ACTIVITY -
Can you reproduce, word for word, the stretch of the file-handle discussion below from "The other aspect" through "a particular order."?

EXERCISE PASSAGE -
I don't buy the argument that holding onto a FD-backed object after the FD has been closed is somehow "safer" than holding onto a FILE*. They both produce undefined behavior, and given how FDs are recycled, it's very likely that this dangling object will end up writing to a random other open file -- that may be even worse than crashing. If we're not happy with that requirement then we can make GetFile() return a real python object, which will hold onto the lldb_private::File instance and handle these use-after-free cases in a reliable manner.

So, if I understand correctly. The problem here is the final call to fflush, which can end up referencing a closed FILE*. Can we just not call fflush then?

Hrm, maybe. I'll try it and see if anything breaks.

It shouldn't be really needed -- if everything goes through the same FILE* object, the C library will make sure the writes are available to anyone who tries to read through that object.
I don't buy the argument that holding onto a FD-backed object after the FD has been closed is somehow "safer" than holding onto a FILE*. They both produce undefined behavior,

But this is a fundamental difference between python and C++. In C++ there's only one level of UB. If you do something illegal, your program can crash, demons come out of your nose, whatever. In python, unless you're using something like ctypes, UB means your program misbehaves, but should never mean that the interpreter crashes. An interpreter crash in python is not the moral equivalent of a segfault in C++, it's the equivalent of a kernel panic. If unprivileged C++ code crashes the kernel, that's a bug in the kernel, whether UB was involved or not. If a non-ctypes python program crashes the interpreter, that's a bug in Python or some loadable module, no matter how incorrect the python program was.

The other aspect here is that it is reasonable to ask a python programmer not to use a closed file. I don't think it is ever safe to ask a python programmer to ensure that reference counts get decremented in a particular order.

PROVIDED DATA -
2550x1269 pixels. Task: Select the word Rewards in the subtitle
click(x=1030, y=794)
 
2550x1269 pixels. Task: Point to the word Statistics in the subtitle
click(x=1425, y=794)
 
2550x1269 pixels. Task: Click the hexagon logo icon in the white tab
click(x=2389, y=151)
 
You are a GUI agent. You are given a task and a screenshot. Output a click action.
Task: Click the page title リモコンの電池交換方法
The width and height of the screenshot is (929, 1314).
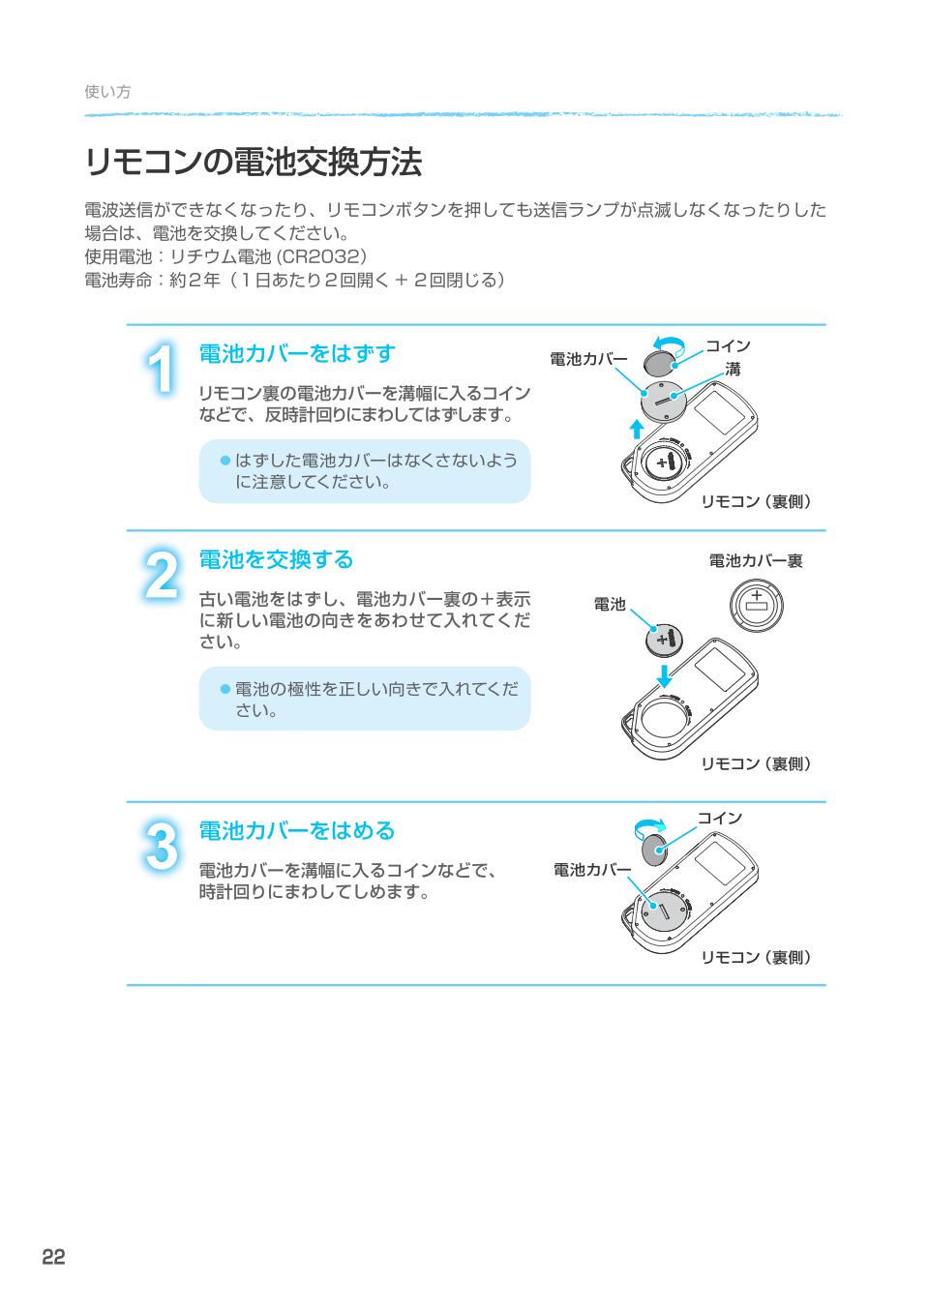(254, 163)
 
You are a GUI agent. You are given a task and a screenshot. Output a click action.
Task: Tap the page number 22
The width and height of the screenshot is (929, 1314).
(53, 1257)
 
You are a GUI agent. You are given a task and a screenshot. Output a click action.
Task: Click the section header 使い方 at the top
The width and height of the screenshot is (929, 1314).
(107, 92)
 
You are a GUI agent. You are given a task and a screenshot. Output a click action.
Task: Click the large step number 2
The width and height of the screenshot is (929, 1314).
(161, 576)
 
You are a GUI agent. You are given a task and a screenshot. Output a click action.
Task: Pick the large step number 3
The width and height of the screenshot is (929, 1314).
(161, 847)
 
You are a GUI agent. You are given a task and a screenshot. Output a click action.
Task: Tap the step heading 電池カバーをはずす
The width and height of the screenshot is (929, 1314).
(297, 353)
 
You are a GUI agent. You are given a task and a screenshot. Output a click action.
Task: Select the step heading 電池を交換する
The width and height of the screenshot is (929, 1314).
(276, 559)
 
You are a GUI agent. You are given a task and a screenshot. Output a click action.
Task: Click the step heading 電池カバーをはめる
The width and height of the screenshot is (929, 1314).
(297, 830)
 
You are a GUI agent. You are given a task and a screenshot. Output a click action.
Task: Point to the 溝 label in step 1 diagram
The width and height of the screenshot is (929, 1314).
(733, 369)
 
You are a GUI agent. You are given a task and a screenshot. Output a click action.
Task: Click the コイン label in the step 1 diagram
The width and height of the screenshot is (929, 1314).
(727, 345)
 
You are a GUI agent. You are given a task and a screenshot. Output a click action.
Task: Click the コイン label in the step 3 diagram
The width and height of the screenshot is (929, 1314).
(720, 818)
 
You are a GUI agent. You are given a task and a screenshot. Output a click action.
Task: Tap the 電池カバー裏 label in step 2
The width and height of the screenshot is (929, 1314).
(755, 561)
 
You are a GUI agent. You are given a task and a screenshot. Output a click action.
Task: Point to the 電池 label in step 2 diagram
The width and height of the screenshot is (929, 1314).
(610, 605)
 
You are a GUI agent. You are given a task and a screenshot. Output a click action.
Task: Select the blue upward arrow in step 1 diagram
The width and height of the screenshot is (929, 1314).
(636, 429)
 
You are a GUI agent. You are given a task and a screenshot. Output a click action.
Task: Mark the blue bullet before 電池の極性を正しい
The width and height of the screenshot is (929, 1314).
(225, 689)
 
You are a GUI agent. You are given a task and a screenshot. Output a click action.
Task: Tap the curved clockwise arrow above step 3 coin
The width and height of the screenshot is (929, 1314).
(649, 825)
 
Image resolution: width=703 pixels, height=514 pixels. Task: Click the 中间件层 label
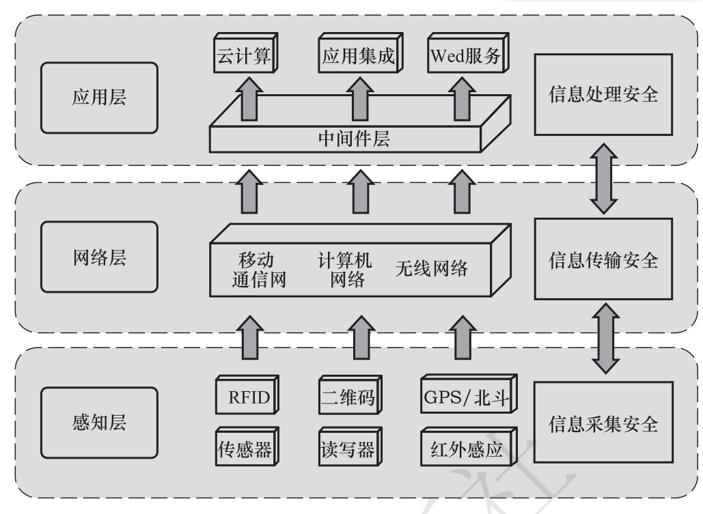(355, 139)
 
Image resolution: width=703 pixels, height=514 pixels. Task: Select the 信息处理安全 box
(603, 95)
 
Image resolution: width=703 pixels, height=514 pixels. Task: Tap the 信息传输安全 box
(603, 259)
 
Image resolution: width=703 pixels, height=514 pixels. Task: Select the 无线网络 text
(431, 269)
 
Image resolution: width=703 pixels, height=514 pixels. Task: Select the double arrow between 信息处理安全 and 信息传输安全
(603, 177)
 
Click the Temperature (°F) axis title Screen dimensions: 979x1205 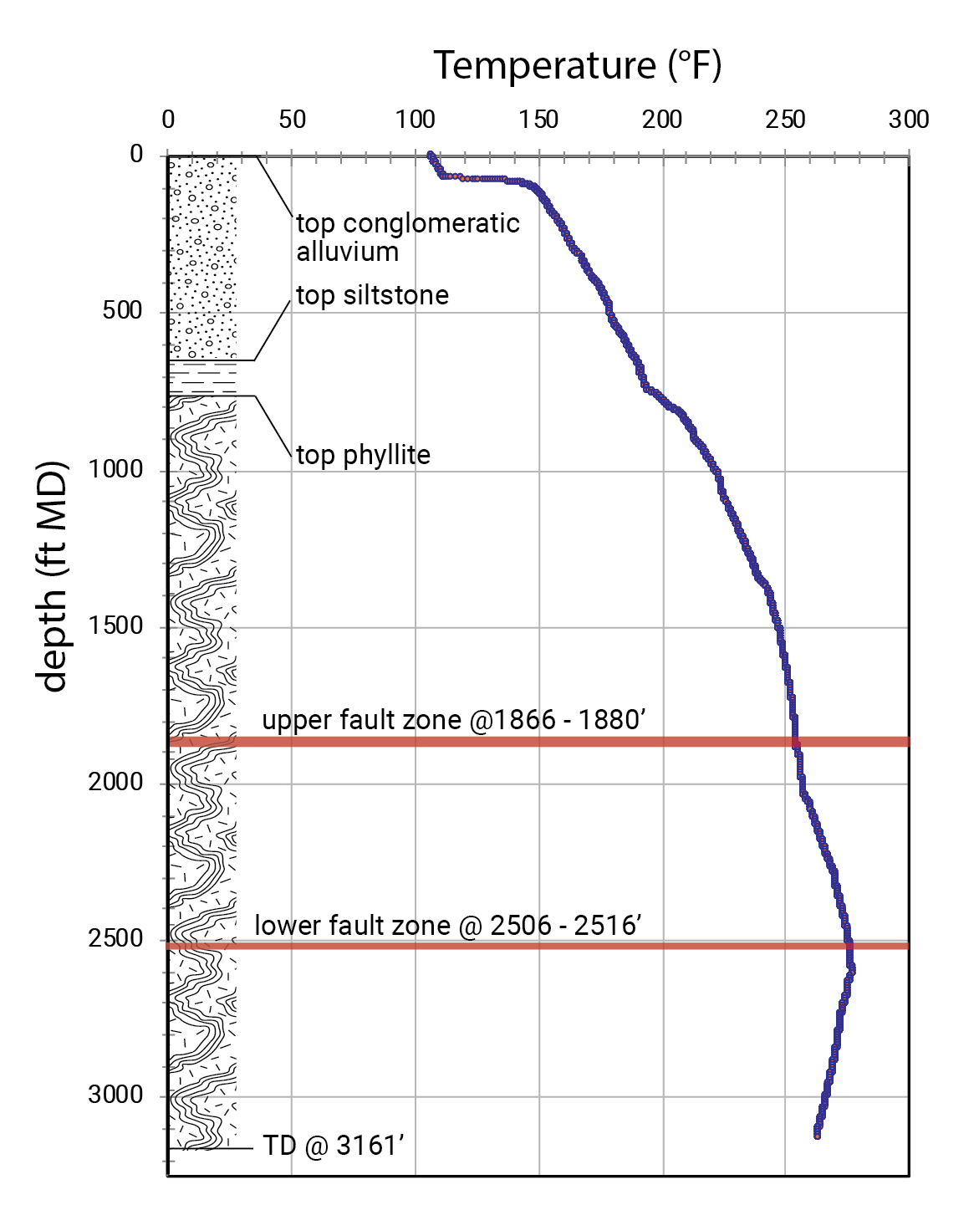point(578,66)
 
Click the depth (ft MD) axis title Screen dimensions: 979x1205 point(52,576)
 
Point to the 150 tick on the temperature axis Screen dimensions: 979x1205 point(538,120)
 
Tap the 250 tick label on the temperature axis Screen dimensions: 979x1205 point(785,120)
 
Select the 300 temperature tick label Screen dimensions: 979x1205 point(908,120)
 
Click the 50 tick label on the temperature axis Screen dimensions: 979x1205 point(292,120)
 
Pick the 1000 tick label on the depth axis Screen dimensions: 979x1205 point(116,469)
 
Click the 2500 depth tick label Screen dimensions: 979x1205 point(116,938)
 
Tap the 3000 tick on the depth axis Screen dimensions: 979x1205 point(116,1095)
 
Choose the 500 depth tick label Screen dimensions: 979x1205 point(123,310)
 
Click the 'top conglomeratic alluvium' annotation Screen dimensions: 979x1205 point(408,237)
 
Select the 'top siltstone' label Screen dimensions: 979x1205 point(372,295)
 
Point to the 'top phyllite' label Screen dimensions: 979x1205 point(363,456)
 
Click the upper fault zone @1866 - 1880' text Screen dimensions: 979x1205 point(454,720)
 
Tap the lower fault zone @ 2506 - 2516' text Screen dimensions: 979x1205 point(448,926)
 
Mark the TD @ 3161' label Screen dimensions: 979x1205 point(334,1146)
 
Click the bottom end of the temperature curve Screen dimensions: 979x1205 point(817,1136)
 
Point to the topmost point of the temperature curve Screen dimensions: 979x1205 point(431,155)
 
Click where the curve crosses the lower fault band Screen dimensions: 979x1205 point(849,945)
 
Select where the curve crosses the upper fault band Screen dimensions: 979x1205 point(795,742)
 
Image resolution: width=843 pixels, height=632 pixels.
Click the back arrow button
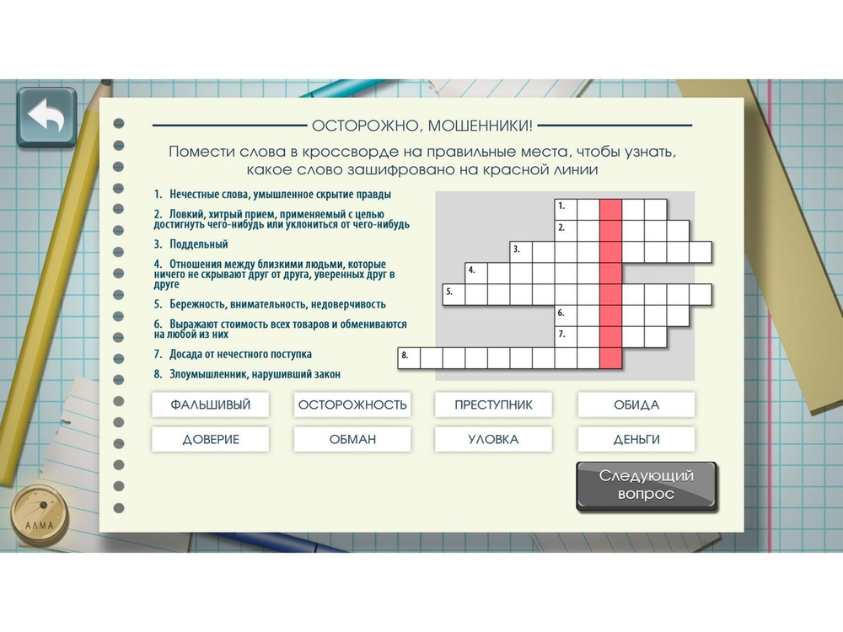point(46,117)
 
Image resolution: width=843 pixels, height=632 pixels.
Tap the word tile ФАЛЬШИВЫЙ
point(210,404)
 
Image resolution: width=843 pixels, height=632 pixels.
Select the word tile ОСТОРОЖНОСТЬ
point(352,404)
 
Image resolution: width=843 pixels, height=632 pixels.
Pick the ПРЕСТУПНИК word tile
point(493,404)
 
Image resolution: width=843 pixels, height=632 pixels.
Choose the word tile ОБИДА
point(636,404)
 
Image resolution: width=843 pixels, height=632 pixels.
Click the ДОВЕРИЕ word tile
point(210,439)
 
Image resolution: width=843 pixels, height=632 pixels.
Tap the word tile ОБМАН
point(352,439)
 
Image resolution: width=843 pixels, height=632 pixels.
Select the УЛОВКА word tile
point(493,439)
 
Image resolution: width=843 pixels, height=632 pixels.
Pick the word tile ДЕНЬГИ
point(636,439)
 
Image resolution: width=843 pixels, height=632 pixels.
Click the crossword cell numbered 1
point(566,210)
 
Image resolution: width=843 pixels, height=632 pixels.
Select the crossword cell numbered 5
point(454,294)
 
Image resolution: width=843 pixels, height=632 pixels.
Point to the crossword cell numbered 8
point(409,358)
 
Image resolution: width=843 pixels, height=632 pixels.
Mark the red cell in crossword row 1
point(610,210)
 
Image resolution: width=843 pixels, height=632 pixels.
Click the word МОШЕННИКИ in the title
point(480,126)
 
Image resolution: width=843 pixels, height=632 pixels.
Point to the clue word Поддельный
point(199,244)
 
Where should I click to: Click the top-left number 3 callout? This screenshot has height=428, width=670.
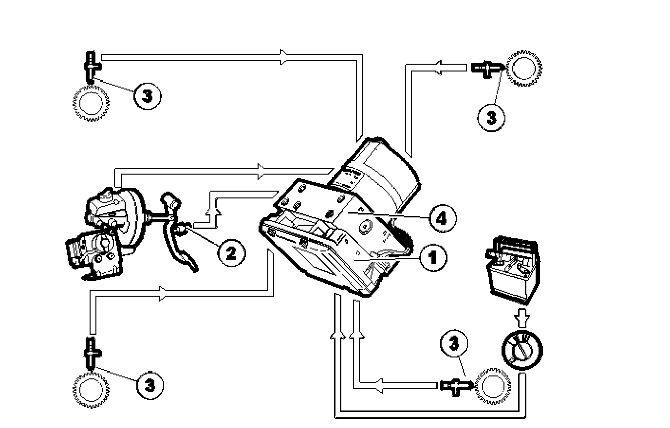(x=147, y=95)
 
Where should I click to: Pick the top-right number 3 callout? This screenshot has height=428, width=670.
(x=491, y=117)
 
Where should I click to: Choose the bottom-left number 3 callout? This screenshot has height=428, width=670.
(x=150, y=385)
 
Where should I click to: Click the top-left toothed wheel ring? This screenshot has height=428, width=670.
(x=91, y=103)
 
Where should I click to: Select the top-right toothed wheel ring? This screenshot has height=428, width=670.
(x=525, y=68)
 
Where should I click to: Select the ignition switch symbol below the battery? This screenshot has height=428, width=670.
(x=521, y=349)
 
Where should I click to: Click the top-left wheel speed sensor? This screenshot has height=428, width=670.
(x=92, y=65)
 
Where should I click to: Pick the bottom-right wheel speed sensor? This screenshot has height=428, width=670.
(x=456, y=386)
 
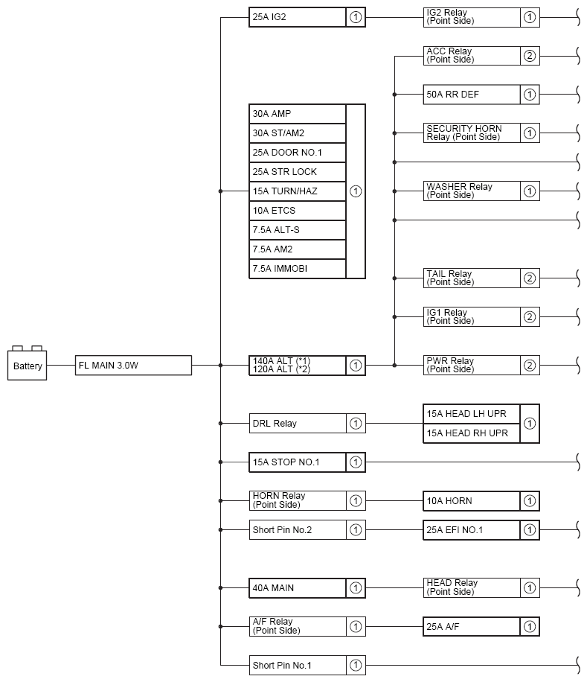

ANSWER -
The other aspect here is that it is reasonable to ask a python programmer not to use a closed file. I don't think it is ever safe to ask a python programmer to ensure that reference counts get decremented in a particular order.